A song of lament, yes, but also a song that holds within it God’s unending faithfulness to the people of Israel and to the promise of God’s unending faithfulness for the days and years and millennia ahead. Old Testament scholar and theologian Ellen Davis compares the Psalms of lament to Blues songs, “speaking in vividly metaphorical language that is intensely personal and yet not private.”[i] When the gospel writer uses this first line, “My God, my God, why have you forsaken me?”

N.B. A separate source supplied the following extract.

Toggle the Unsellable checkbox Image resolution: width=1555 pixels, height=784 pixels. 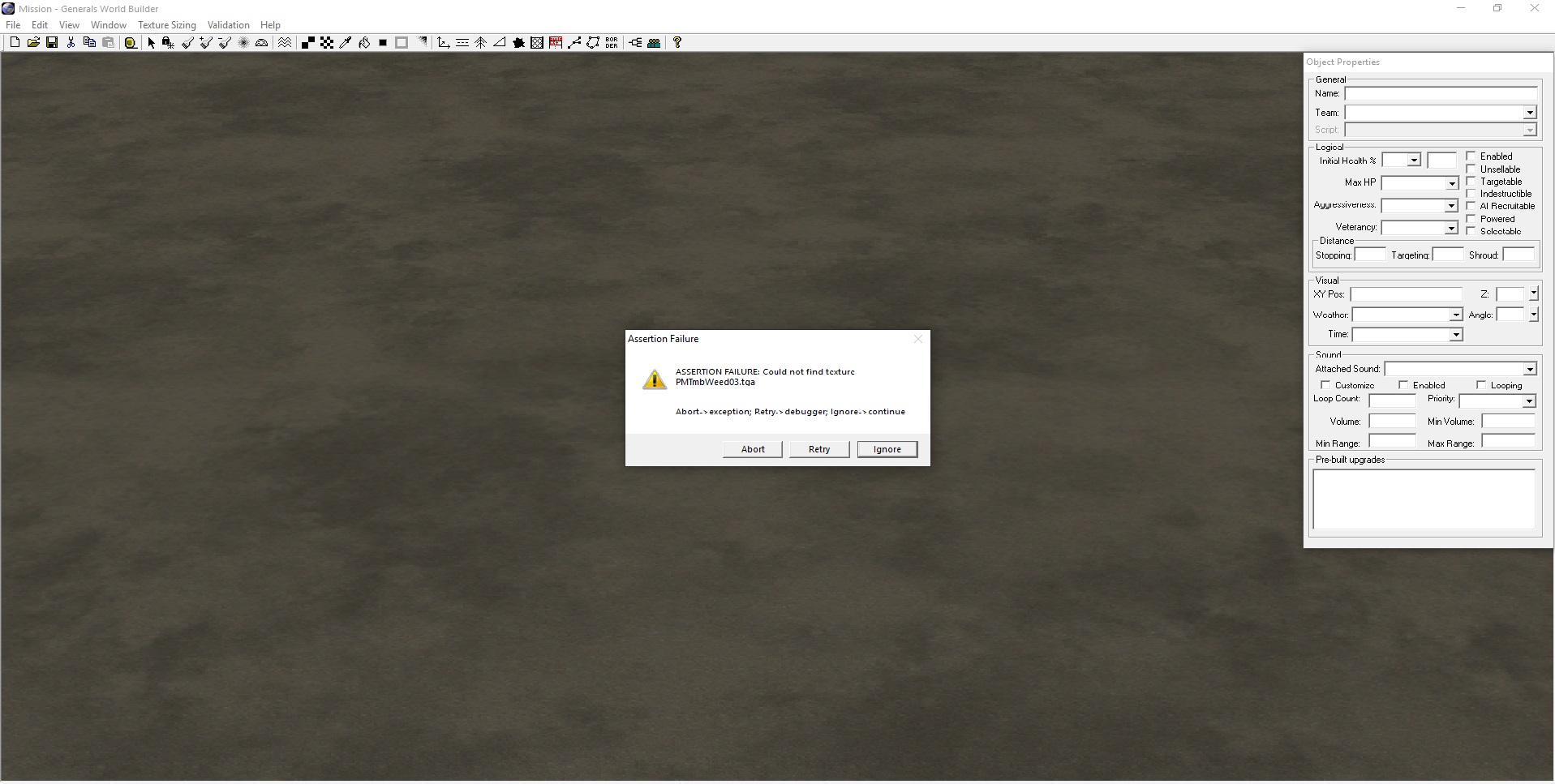point(1471,169)
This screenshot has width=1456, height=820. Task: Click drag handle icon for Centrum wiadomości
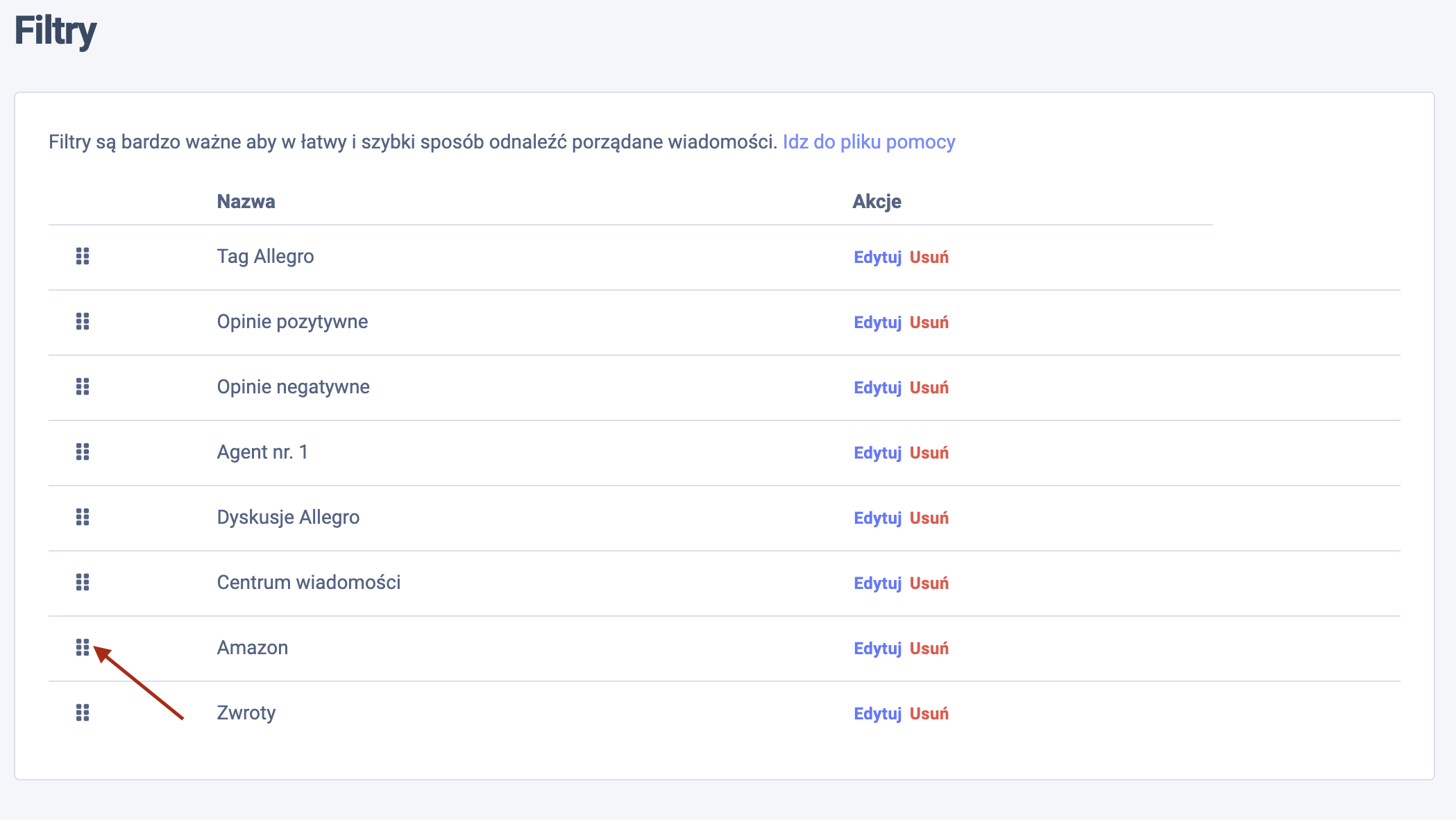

Like a Blues song, it would bring with it all the poetic language of the Psalm, conveying the challenge of suffering, even to the point of dehumanization and isolation.[ii] But the Psalm doesn’t stay there. Davis contends that Psalm 22 “joins the protracted cry of agony with an equally extravagant anticipation of joy.”[iii] I don’t know about you, but most of the Blues songs I hear stay in the point of agony. This leaning in to the extravagant anticipation of joy brings to mind the African-American spirituals more than a Blues song.
From the beginning, God is found with those who suffer. God hears their cries.
The Israelites, the early Christians, and all those who have been oppressed through time.
Verse 24 of Psalm 22 says, “For God did not despise or abhor the affliction of the afflicted. God did not hide his face from me, but heard when I cried to Him.”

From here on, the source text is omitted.